Алексей Александрович очень горевал; рано брат оставил жизнь... еще мог поработать бы и пожить...
В последний путь Е.А.Тихменева проводили сотрудники музея, художники, офицеры, неизвестные поклонники его таланта.Будет житьВ очерке М.Яновского об «Оренбургском музее краеведения» (1970) говорится, что «оренбуржцы... чтут светлую память художника – гражданина Евгения Александровича Тихменева».
Автор теплых, проникновенных слов сообщает о том, что в краеведческом музее бережно хранятся «революционные» произведения Тихменева, а в отделе Природы – два небольших рисунка: «Сраженный лось» (карандаш) и «Лоси» (акварель).

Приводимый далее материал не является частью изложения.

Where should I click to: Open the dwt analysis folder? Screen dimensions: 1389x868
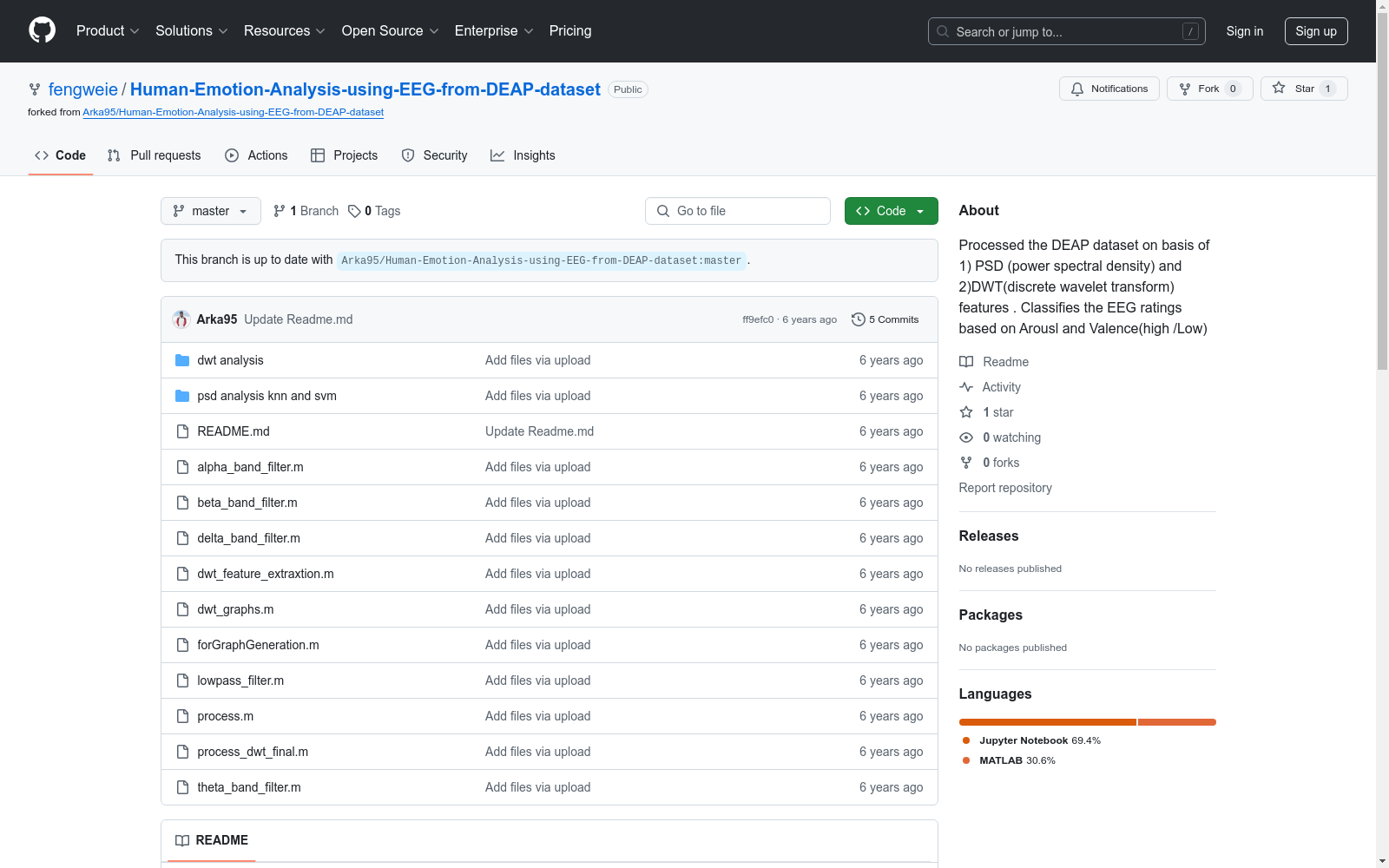coord(230,360)
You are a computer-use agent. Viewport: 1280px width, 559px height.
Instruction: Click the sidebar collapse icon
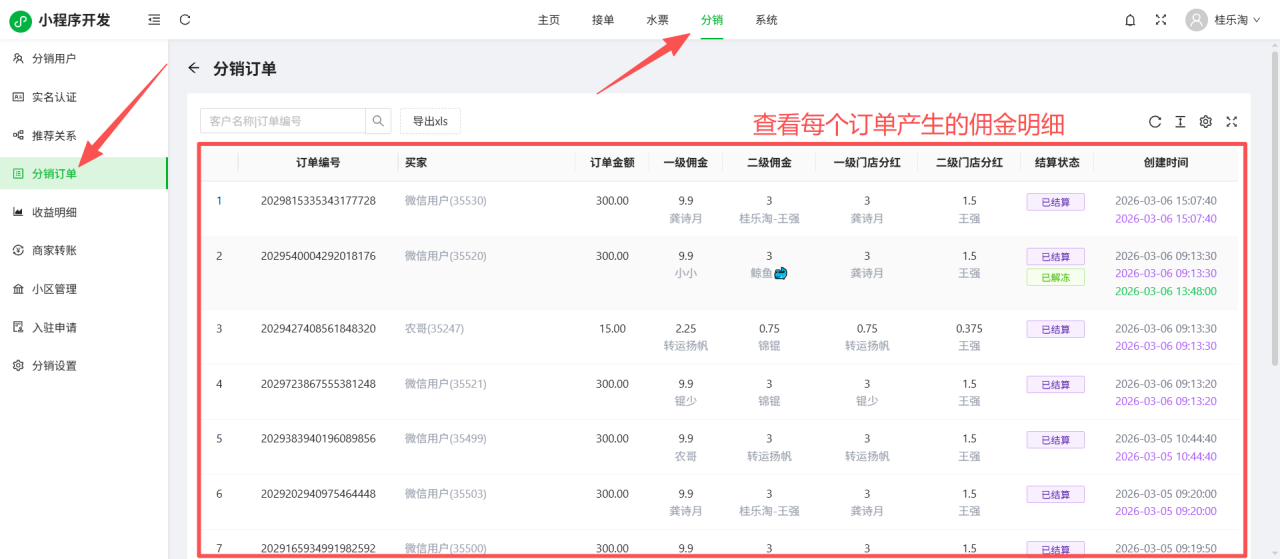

Вместе с тем отмечается, что в вышедших из печати двух монографиях об оренбургских художниках прошлого и настоящего Евгению Александровичу места не нашлось. М.Яновский недоумевает, почему такой живописец обойден вниманием литераторов в то время, как «он оставил в наследство нам художественные произведения героической революционной эпохи... и является вдохновляющим образцом...»
Эти справедливые строки написаны даже без учета того, что Е.А.Тихменев создал десятки, если не сотни, чудных картин, в которых вдохновенно воспел русскую охоту во всем ее многообразии.Как же мы чтим память «живописца революционной эпохи»?
После смерти художника его произведения экспонировались единожды на Выставке казахского искусства в Москве в 1936 году. Картины Е.А.Тихменева «На току» и «Затравленный волк» значатся лишь в каталоге Иркутского областного художественного музея за 1952 год. В 2001 году мне не удалось обнаружить его фамилии ни в одном словаре, энциклопедии или монографии.
Он почти неизвестен современным искусствоведам, располагающим о нем лишь скудной информацией. В одном заключении, составленном недавно в связи с экспертизой работы Е.А.Тихменева, откровенно говорилось, что «... в литературе отсутствуют сведения о биографии ныне практически забытого художника».
Хочется надеяться, что настоящий рассказ в какой-то мере поможет вспомнить, а многим открыть имя еще одного талантливого русского живописца.